- U.S. Bank this week plans to roll out a virtual assistant in its mobile app to let customers manage their money with voice commands. The U.S. Bank Smart Assistant can provide information about account balances, upcoming bills and spending history, and handle tasks like money transfers, according to an announcement shared with Mobile Marketer.
- The U.S. Bank Smart Assistant uses natural-language processing (NLP) technology to understand human speech, differentiating between statements like "I need to transfer money" and "I want to transfer $500 from my primary checking to my vacation fund next Monday." U.S. Bank tested the voice assistant with employees before this week's rollout.
- U.S. Bank highlighted how its voice assistant provides better access to banking services for people with disabilities such as blindness. The bank touted the technology as part of observing on July 26 the 30th anniversary of the enactment of the Americans with Disabilities Act (ADA) that prohibits discrimination based on disability, per its announcement.
U.S. Bank, which is one of the 10 biggest banks in the country with $533 billion in assets, is rolling out an in-app voice assistant as the coronavirus pandemic drives a surge in mobile banking. With many bank branches closed during lockdowns and consumers spending more time at home, mobile banking registrations tripled in early April while mobile banking traffic jumped 85%, per Fidelity National Information Services data cited by CNBC. The growing popularity of mobile banking underscores the need to provide customers with a broader range of services that emulate speaking directly to a bank teller or call center employee.
The bank has dabbled in voice technology for years, including the 2013 rollout of its Nina virtual assistant for a group of payment card customers, and in 2018 was the first bank to offer voice-powered services on Amazon's Alexa, Apple's Siri and Google Assistant. As U.S. Bank notes, voice-powered technology can help to serve a broader range of customers, including people with disabilities. The introduction of its U.S. Bank Smart Assistant comes as more people adopt voice-powered tech. Consumers worldwide will interact with voice assistants on 8.4 billion devices by 2024, Juniper Research forecast.

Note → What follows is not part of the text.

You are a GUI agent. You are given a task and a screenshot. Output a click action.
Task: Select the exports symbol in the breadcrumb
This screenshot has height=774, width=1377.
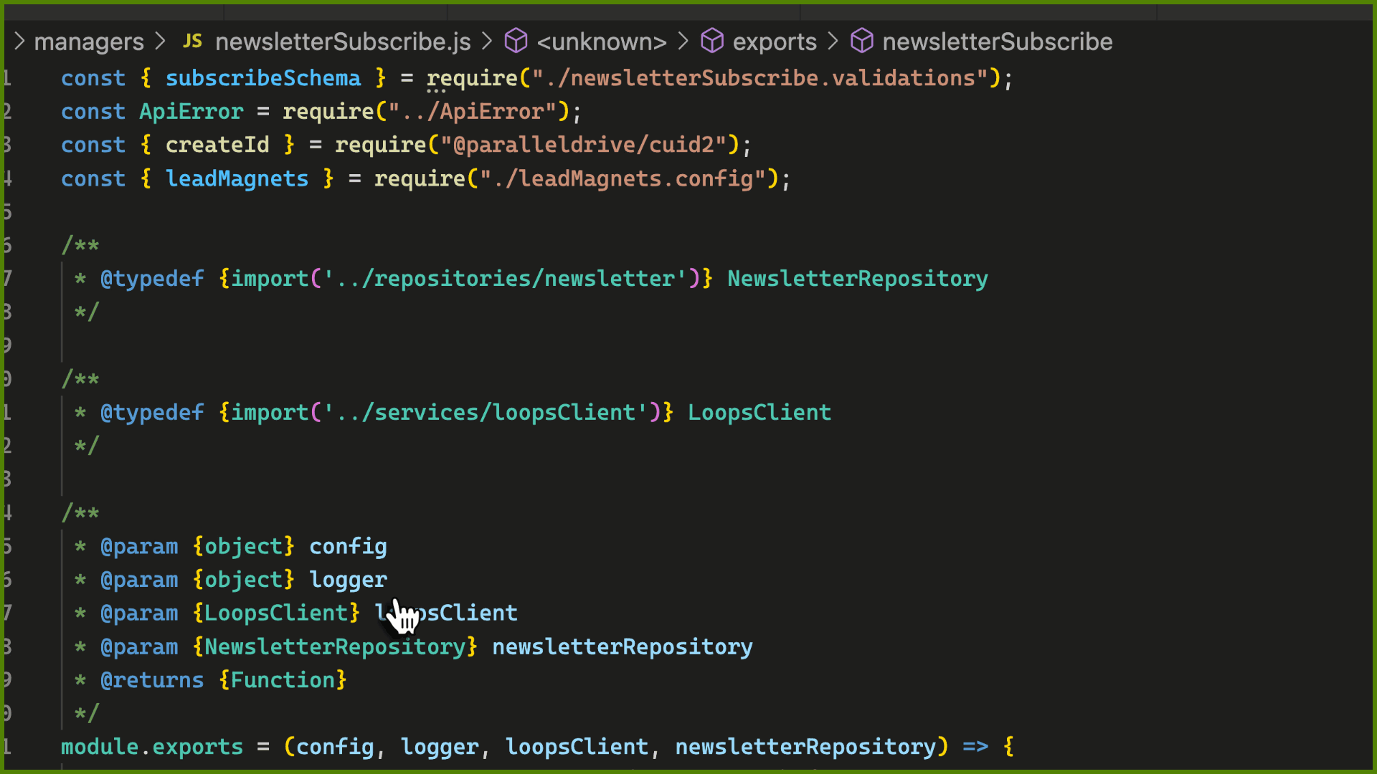(774, 41)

Voice assistants also can make interactions more efficient since the average person only types 40 words a minute compared with speaking 130 words a minute, Ankit Bhatt, SVP and chief digital officer for consumer services at U.S. Bank, said in an interview with American Banker. The publication reported that U.S. Bank's rollout of a voice assistant is considered unusual because many banks that introduced chatbots in the past few years quietly stop using them amid lacking customer interest. Bank of America stands out as an exception with its Erica voice assistant that has 14 million users and has seen surging usage growth during the pandemic, CIO reported.